The ingredients are there for a politically-driven public relations problem: broad-based concerns about corporate governance, stories of wide-spread value destruction causing pain among pensioners, lack of sophistication about the private equity life cycle, and growing media pressure for disclosure that is fuelled, in part, by commercial interests that eagerly want to publish the information.

It is not too early to begin thinking about repositioning the transparency and valuation story. Otherwise, we may have to face the consequences.

What are the key elements of this repositioning? It has to recognize that: 1) private equity firms already provide an enormous amount of information about portfolio company performance to their investors; 2) comparing private equity investments to public equities is deeply flawed; and 3) interim valuations are often very poor indicators of exit values.

Public confidence about what is in the corporate closet is at an all-time low. We can all agree on that. If this confidence isn't rebuilt, there will inevitably be more regulatory oversight. There are already signs of increased regulation in the private equity context-the new Patriot Act's provision on money laundering; new privacy rules; the SEC's investigation into hedge funds-all reflect incremental oversight.

The broad challenge is repositioning private equity itself. There needs to be more focus on equity and less on private. The essential difference between public and private equity is not a matter of privacy, but a matter of control. Perhaps we would be better off talking about "control equity" instead of "private equity."

Private equity is often a very messy matter. There's no such thing as a microwaveable solution. It's hard work. It's a commitment to the long-term. This needs to be more broadly understood.

This is not an argument for non-disclosure. It is more a plea that we need to start shifting the argument -not dissimilar to what happened during the interest deduction debate in the 1980s-to promote a better understanding of how the asset class really works.
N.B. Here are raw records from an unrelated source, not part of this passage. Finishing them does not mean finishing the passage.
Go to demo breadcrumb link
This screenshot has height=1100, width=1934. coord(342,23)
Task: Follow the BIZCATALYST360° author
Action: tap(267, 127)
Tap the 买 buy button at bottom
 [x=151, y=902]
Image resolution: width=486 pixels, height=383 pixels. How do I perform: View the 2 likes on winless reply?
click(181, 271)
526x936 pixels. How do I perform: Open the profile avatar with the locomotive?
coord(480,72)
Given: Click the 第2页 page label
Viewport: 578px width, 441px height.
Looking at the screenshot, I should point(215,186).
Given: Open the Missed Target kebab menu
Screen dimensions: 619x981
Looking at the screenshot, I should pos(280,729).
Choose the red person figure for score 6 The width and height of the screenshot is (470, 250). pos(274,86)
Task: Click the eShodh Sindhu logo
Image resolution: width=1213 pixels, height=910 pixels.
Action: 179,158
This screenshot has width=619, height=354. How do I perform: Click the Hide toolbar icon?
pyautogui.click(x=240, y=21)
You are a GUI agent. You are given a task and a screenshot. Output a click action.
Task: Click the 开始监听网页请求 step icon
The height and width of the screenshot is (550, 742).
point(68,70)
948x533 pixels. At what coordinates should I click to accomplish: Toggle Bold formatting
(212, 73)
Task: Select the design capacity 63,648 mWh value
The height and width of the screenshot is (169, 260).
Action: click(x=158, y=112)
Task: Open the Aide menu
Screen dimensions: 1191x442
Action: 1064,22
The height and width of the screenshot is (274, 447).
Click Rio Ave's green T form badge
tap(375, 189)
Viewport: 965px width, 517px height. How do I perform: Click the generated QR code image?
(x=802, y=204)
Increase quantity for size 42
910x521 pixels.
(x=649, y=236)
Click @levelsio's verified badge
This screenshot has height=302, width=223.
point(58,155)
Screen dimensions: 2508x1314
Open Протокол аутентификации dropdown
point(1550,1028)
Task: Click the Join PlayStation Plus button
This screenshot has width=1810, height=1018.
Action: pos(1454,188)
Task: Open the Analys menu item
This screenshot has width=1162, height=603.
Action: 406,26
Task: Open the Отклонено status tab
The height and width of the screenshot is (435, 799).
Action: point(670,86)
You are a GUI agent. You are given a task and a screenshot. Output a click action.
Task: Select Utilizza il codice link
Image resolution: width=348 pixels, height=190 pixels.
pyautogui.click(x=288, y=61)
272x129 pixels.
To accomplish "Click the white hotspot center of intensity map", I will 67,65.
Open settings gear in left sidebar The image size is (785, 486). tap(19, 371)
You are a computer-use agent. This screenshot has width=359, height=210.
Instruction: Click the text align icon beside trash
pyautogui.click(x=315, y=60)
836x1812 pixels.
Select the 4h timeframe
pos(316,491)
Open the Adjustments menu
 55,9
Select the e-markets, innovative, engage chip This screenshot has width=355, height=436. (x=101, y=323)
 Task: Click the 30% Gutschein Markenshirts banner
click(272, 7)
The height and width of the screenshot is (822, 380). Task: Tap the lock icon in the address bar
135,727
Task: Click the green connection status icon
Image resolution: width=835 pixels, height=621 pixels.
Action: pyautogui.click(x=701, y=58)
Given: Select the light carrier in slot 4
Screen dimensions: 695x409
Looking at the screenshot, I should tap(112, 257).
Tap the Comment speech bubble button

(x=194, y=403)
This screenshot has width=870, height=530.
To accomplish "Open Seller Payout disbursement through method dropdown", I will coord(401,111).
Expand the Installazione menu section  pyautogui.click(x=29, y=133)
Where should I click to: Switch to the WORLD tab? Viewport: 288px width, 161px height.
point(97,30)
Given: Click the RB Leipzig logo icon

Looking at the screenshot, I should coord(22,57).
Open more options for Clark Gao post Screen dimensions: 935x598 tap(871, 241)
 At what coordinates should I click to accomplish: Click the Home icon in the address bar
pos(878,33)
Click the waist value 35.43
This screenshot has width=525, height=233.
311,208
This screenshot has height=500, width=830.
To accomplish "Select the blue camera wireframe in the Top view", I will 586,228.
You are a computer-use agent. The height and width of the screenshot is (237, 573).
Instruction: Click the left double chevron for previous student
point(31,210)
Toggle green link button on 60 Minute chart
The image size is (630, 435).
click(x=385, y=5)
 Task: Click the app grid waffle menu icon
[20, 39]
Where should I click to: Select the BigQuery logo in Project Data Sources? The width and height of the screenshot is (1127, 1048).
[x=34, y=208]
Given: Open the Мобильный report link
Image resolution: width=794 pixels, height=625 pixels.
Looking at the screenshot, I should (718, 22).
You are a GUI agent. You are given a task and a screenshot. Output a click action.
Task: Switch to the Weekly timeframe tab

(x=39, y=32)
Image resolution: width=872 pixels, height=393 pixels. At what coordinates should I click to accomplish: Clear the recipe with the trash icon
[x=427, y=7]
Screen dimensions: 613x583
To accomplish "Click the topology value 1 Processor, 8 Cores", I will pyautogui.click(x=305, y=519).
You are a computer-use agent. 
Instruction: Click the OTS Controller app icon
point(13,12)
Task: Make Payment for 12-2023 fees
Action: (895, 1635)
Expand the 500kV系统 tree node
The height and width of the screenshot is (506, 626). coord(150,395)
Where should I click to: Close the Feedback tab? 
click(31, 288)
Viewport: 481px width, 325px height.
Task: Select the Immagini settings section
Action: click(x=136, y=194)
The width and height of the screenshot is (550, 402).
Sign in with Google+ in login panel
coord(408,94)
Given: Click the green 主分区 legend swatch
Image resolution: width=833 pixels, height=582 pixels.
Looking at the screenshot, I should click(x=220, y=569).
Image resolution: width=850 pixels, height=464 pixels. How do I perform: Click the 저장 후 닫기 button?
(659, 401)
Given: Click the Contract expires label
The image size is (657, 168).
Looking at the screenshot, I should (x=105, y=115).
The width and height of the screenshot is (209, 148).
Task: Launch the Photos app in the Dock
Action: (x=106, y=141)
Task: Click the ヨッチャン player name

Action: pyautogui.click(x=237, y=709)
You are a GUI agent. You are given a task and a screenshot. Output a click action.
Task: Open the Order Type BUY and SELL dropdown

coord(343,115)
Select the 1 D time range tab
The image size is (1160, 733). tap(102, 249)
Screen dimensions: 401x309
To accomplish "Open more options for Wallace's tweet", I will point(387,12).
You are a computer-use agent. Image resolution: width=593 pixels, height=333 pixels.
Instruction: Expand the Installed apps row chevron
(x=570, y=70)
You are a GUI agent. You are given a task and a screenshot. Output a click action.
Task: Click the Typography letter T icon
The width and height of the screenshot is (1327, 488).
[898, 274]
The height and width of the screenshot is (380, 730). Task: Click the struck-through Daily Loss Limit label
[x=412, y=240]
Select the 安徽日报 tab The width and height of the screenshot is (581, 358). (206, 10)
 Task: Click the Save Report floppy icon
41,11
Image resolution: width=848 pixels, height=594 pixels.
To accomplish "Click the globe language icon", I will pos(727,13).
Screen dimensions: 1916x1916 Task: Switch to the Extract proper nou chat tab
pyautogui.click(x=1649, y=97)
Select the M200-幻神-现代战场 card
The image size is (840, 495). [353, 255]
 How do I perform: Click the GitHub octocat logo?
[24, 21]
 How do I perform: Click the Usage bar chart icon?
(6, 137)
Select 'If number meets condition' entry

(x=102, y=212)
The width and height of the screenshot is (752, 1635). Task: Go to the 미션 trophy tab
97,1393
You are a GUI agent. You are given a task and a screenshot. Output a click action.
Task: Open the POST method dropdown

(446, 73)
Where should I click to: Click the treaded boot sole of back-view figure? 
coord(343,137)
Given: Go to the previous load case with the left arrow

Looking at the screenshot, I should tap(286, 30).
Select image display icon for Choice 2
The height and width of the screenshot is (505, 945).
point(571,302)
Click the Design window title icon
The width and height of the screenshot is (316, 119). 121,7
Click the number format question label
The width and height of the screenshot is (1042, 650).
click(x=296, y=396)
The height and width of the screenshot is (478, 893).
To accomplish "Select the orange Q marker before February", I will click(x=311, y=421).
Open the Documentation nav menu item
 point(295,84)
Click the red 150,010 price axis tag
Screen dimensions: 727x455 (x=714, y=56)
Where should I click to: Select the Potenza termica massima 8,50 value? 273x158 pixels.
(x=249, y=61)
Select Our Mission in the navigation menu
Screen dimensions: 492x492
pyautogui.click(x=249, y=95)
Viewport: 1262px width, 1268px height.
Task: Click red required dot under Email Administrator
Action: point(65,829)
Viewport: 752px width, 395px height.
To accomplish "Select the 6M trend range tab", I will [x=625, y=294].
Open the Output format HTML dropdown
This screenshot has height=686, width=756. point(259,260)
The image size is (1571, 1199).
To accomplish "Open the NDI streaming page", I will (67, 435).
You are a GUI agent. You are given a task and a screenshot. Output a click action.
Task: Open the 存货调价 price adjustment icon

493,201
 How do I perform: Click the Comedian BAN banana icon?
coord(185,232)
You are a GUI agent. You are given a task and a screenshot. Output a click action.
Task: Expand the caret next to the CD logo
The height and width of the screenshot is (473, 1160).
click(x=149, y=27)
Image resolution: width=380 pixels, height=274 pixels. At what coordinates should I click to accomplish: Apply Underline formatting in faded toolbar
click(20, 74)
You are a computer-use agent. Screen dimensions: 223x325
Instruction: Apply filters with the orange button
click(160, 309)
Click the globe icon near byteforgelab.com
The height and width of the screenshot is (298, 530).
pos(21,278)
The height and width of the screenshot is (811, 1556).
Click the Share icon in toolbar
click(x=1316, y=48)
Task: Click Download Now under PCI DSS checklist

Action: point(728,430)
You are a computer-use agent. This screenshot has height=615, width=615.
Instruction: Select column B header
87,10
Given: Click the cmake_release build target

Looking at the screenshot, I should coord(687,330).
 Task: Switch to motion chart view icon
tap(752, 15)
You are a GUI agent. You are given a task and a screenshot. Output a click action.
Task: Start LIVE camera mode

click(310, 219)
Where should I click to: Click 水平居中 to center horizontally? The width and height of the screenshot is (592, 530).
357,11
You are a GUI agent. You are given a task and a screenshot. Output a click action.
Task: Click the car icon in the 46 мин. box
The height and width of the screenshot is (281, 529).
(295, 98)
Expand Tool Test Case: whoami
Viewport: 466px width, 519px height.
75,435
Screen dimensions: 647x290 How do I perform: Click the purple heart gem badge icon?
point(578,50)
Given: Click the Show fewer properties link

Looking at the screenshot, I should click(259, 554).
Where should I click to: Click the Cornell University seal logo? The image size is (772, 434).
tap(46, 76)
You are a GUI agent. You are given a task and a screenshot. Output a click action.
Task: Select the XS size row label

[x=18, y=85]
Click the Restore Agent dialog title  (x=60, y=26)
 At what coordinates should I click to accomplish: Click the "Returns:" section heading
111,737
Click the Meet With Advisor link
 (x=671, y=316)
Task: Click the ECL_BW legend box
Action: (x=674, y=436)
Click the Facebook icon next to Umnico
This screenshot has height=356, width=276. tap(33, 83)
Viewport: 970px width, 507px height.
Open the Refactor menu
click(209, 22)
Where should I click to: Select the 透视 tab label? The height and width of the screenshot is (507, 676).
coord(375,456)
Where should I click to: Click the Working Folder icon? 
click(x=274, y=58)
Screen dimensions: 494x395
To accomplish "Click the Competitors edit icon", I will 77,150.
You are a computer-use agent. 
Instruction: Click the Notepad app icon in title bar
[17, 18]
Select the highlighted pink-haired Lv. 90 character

Otherwise, we should all be ready for those immortal words from inside the Beltway: "Something needs to be done about..."

The author, Thomas C. Franco, is the chairman and chief executive officer of Broadgate Consultants Inc., a firm that provides strategic counsel and specialized communications services to private equity sponsor firms and their portfolio companies, as well as other private equity market participants. He is also Chair, IR Practice, Public Relations Organisation International, Inc.